Does Bank Proximity Still Matter?

Research shows physical distance constitutes and important determinant of the extent to which small firms access bank loans. To decide on a loan application, banks collect and assess information about the borrower, and borrower proximity is said to facilitate the collection of this information, especially for the so-called “soft information”.

This soft information refers to information that is hard to transmit and cannot be directly verified by anyone other than the agent who produces it (Stein, 2002). It comes in many shapes and forms. For instance, loan officers often incorporate soft information into their lending decisions by assessing the character of a firm’s manager. The officer may personally know the firm’s CEO and deem her an honest and reliable person. This constitutes information of great value for making credit decisions but at the same something intangible and hard to verify. Other examples of soft information include opinions, ideas, rumours, economic projections, statements of management’s future plans, and market commentary (Liberty and Petersen, 2018). These forms of information are usually collected in person which is why physical distance has been shown to affect lending decisions. 

As with many other industries, the internet has removed many physical barriers for trade and for the transition of information – including soft information. Online communication channels (e.g. video conferencing) have become almost as “good” as face-to-face ones. It would be reasonable then to expect physical distance not to be as important for lending decisions as reported in the past. 

Recent data released by the U.S. Treasury can serve to shed some light on this matter. The U.S. government, through the Small Business Administration (SBA), instituted a special loan program designed to provide financial assistance to small businesses impacted by the current Covid-19 crisis. This loan program, denominated Payment Protection Program (PPP), was intended to provide direct incentive for small businesses to keep their workers on payroll. To access these funds, small business would submit a loan application through any federally insured depository institution (mostly banks) under very favourable conditions (including loan forgiveness) provided the loans were used for eligible payroll costs.

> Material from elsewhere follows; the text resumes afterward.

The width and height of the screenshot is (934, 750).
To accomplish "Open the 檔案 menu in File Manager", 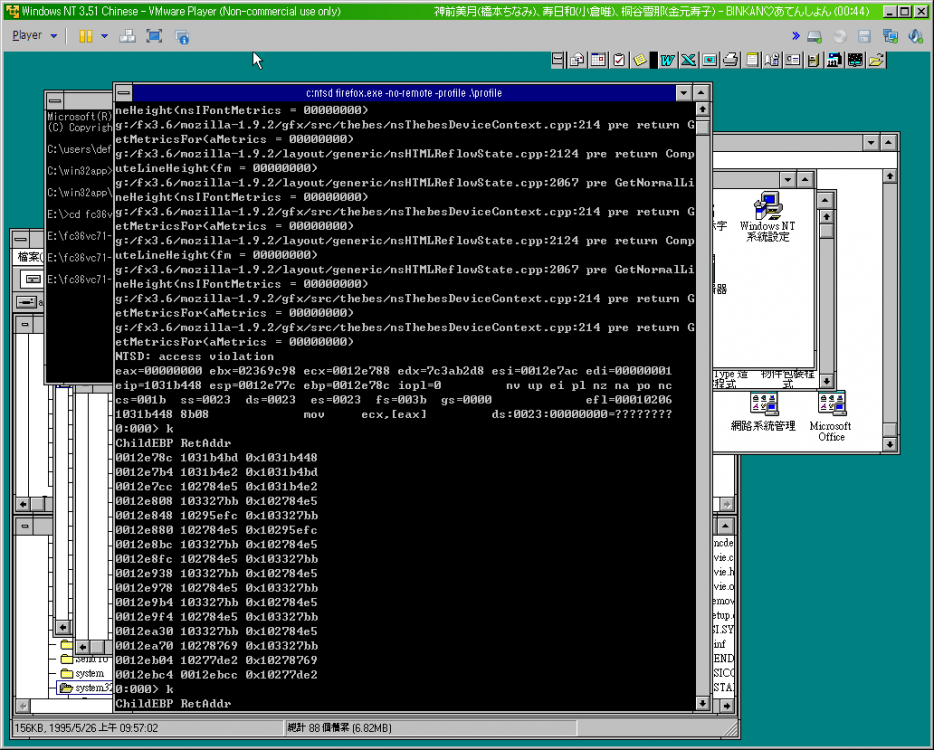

More than five million loans were generated according to the data released. This loan data is useful because it contains (uncommon) detailed information about each loan, including the borrower’s address and the name of the originating bank.

I gathered a random sample of more than 200k loan records and pinned down the exact geolocation of each borrower (firm) using Google’s geolocation API. Then, using the geographic location of each bank branch in the U.S., I calculated the geodesic distance between each borrower and the nearest branch of the lending bank. The following map shows the location of each PPP borrower colour-coded by distance to their corresponding lender.

Roughly 90% of the sampled borrowers obtain their loans from banks within a 100 km radius (in blue), whereas approximately 5% borrowed from lenders located between 100 km and 1,000 km away (in red). This is consistent with the notion that physical distance matters for lending, especially for small business loans whose approval relies heavily on soft information. Surprisingly, however, the remaining 5% corresponds to borrowers who obtained PPP funds from lenders more than 1,000 km away. In fact, the vast majority of those loans correspond to borrower-lender distances of more than 3,600 km, roughly the distance between the U.S. East and West coasts. 

The following histogram offers more insight into the distribution of the PPP borrower-lender distances. Because this distribution is heavily right-skewed, I plot the x-axis in a logarithmic scale. This means that moving a unit distance along the x-axis corresponds to multiplying the previous number (say 10 km) by ten. The histogram shows that most firms borrow from lenders located nearby. In fact, 75% of these borrowers purchased loans from banks less than 10 km away. However, it also shows that the distribution of distances has a right fat tail, which corresponds to firms whose lending bank’s nearest branch is located more than 3,000 km away.  Of these long-distance loans, the majority were originated by Cross River Bank. This is a relatively small bank with a single branch in Fort Lee, New Jersey that was featured in Fortune for originating $5.6 billion in PPP loans – No. 12 in the list of PPP loan originators – despite its small size. 

It turns out that Cross River Bank managed to accomplish this impressive amount of loan origination by partnering with FinTechs to automate its loan application process and serve businesses online. So, instead of relying on a broad branch network – which is how small businesses have traditionally accessed credit in the past – Cross River offered its loan services virtually, and quite successfully given the staggering amount of PPP loans supplied.

So, the PPP data suggests that more and more the so-called soft information can and is being transmitted online. This has important implications for small firms’ access to financial services. By removing the reliance on proximity for the acquisition of information, online lending allows for small businesses to have equal access to fairly priced loans, irrespective of their geographic location. Nevertheless, given the uniqueness of PPP loans (e.g.  no credit risk), it is unclear to what extent soft information was collected for loan approvals. Still, this may be an example of how the future of lending – and the acquisition of soft information – may look in the future.


  • Stein, J. C. (2002). Information production and capital allocation: Decentralized versus hierarchical firms. The Journal of Finance57(5), 1891-1921.
  • Liberti, J. M., & Petersen, M. A. (2019). Information: Hard and soft. Review of Corporate Finance Studies8(1), 1-41.